Felicity Norman, Green Party European Election Candidate
Join our day of action
HERE in Solihull, the Solihull Pensioners’ Convention is ‘Making a Stand for a Decent State Pension’ on Pensions Action Day, April 6 2009.
After 100 years of the state pension, Britain still has at least one in four older people living below the official poverty line, and millions struggling with the rising cost of living, high fuel bills and an increase in council tax.
This is why members of SPC will be peacefully protesting on April 6 at 11am outside the SMBC Chamber Offices. Councillor Bob Sleigh, the ‘pensioner champion’, has agreed to listen to us .
The Government has found, at short notice, £3billion to bail out gamblers (bankers), has known for years of extremely wealthy non doms’ and bankers’ use of tax havens and has condoned the practice. Woe betide the poorer citizen who evades tax!
So why over all the years of New Labour have the pensioners been denied a decent pension? The money has been there!
We invite all Solihull pensioners to join the protest on Pensions Action Day.

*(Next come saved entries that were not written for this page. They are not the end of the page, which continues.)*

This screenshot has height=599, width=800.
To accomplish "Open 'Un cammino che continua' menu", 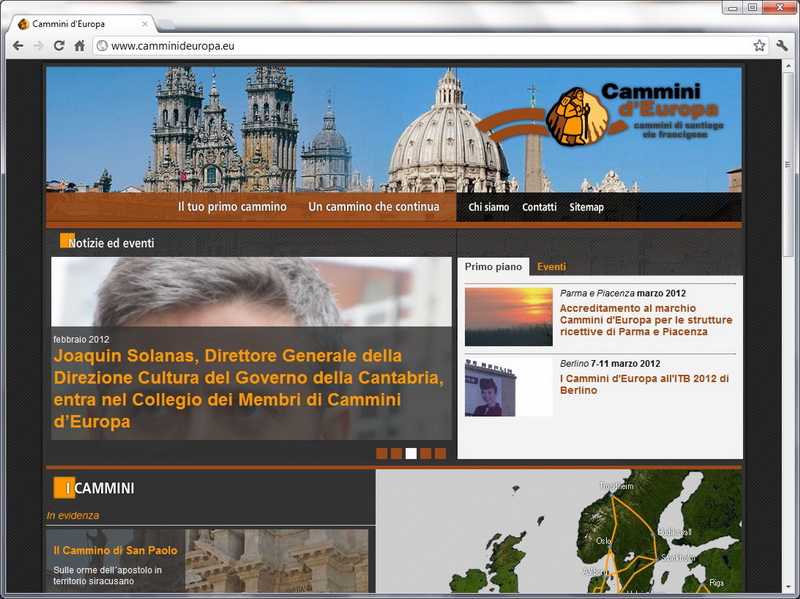I will tap(373, 207).
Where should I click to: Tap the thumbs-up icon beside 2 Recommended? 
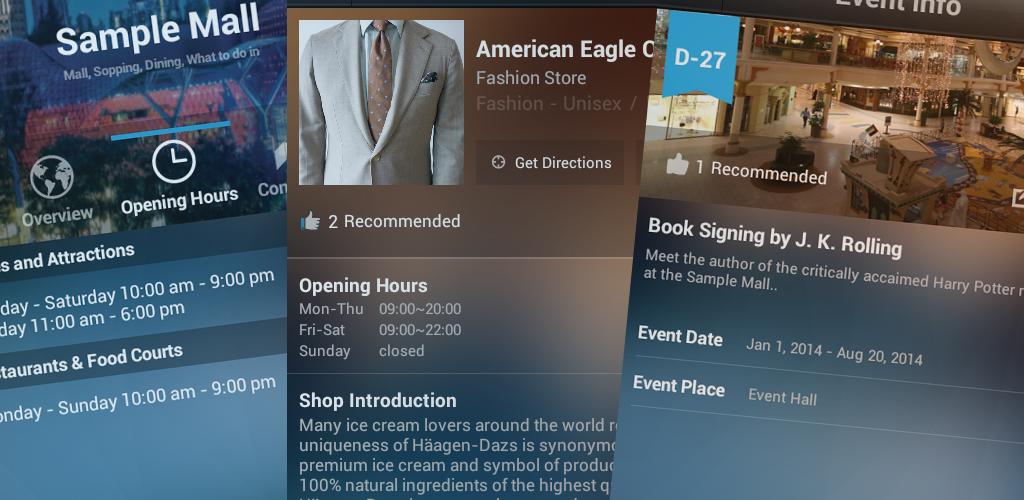[310, 221]
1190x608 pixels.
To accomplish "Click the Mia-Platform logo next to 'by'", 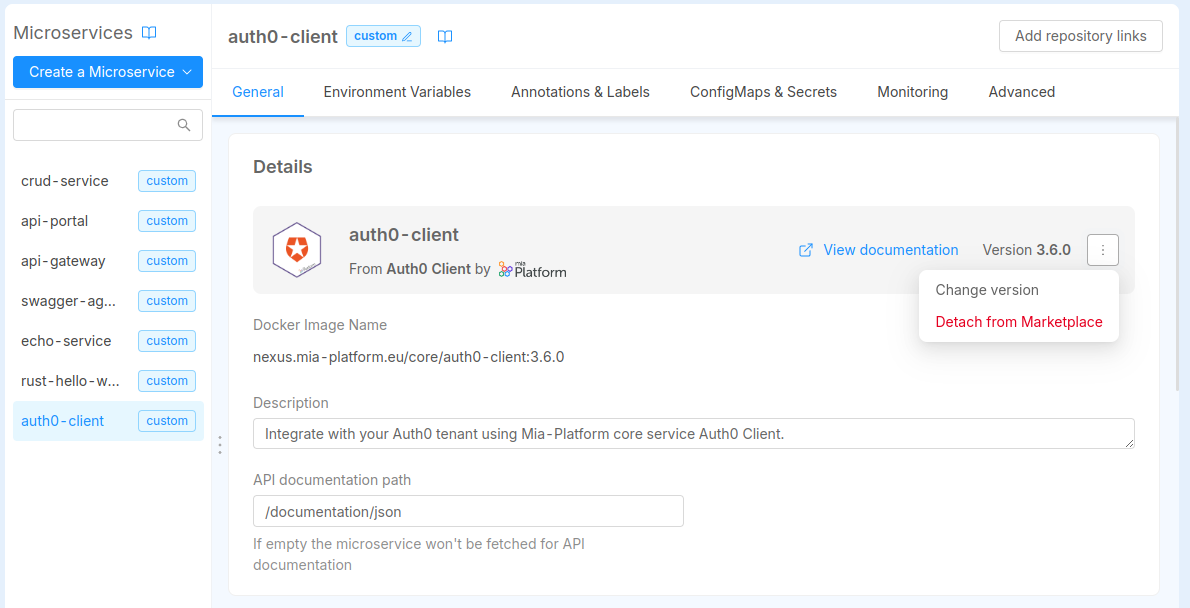I will click(532, 270).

Josie Herbert, chairman, SPC
Path clean up
MAY I respond to your correspondent ‘Bemused Monkspath resident’? (Letters).
My colleague Councillor Martin McCarthy and I have spent some time on the monks path arranging for dangerous slippy areas to be repaired. Hedgerows adjacent to Frankholmes have been cut back as well as litter clearance.
The Youth Offending Team is arranging a litter pick and cut back of over hanging foliage around the Horton Grove area at the rear of Tesco’s together with a fence repair to stop unofficial cutting through of the site which is causing damage and litter in the area.
Litter and dog bins are being emptied daily and repaired quickly when any damage occurs.
The police and Tesco at Monkspath are working together with neighbourhood management to tackle some of the problems affecting the Tesco site. Interventions may include a surgery being held at Tesco.
May I say I appreciate Ross Crawford’s supportive comments on the level of allowance to councillors? (View point).
Even more so I echo the request for younger councillors to come forward. Several years ago when I myself retired from public service, I first became a councillor for Shirley East, before five years ago joining the new Blythe Ward in 2004. So I give my age away.
In raising a new issue following the creation of four new parishes to replace the Hockley Heath Parish, may I call on younger residents to consider serving their area? Details are available from Solihull Council.
Coun Brian Burgess, Blythe Ward
THE problem with personalised number plates is that they are easily remembered. There is one such a vehicle. ‘Undertaking’ and cutting up on the M42 roundabout Knowle-bound, using the motorway feeder lane is dangerous driving. As the driver in question uses this road regularly this was not accidental. I hope she cares more for Birmingham City than she does for other motorists who will always come off worse against her ‘tank’.
The surviving red Vectra
I WOULD like to respond to Mrs JM Greaves’ letter (March 20).
I was sorry to hear of the loss and trauma she has experienced concerning her husband and mother, and her obvious distress at world situations.
We can not blame God for what man does to man. I also have arthritis and have a great deal of pain each day.
He is right by my side giving me strength for each day. He also fills my life with joy and peace.
I hope that one day Mrs Greaves will be able to put her trust in the Lord and know the peace that only He can give.
JM Ashley, Shirley
On the move
SINCE August last year we have had over £12,000 in grants from charitable trusts to buy new electric scooters and wheelchairs. Thanks to their generosity, our customers have been able to enjoy a smooth ride on brand new state-of-the-art vehicles.
We have had donations from The Bewley Charitable Trust, The Birmingham Mail Charity Trust, The Bryant Trust, CHK Charities, The Cole Charitable Trust, The Eveson Charitable Trust, The GJW Turner Trust, The Rowlands Trust and The Yorkshire & Clydesdale Bank Foundation.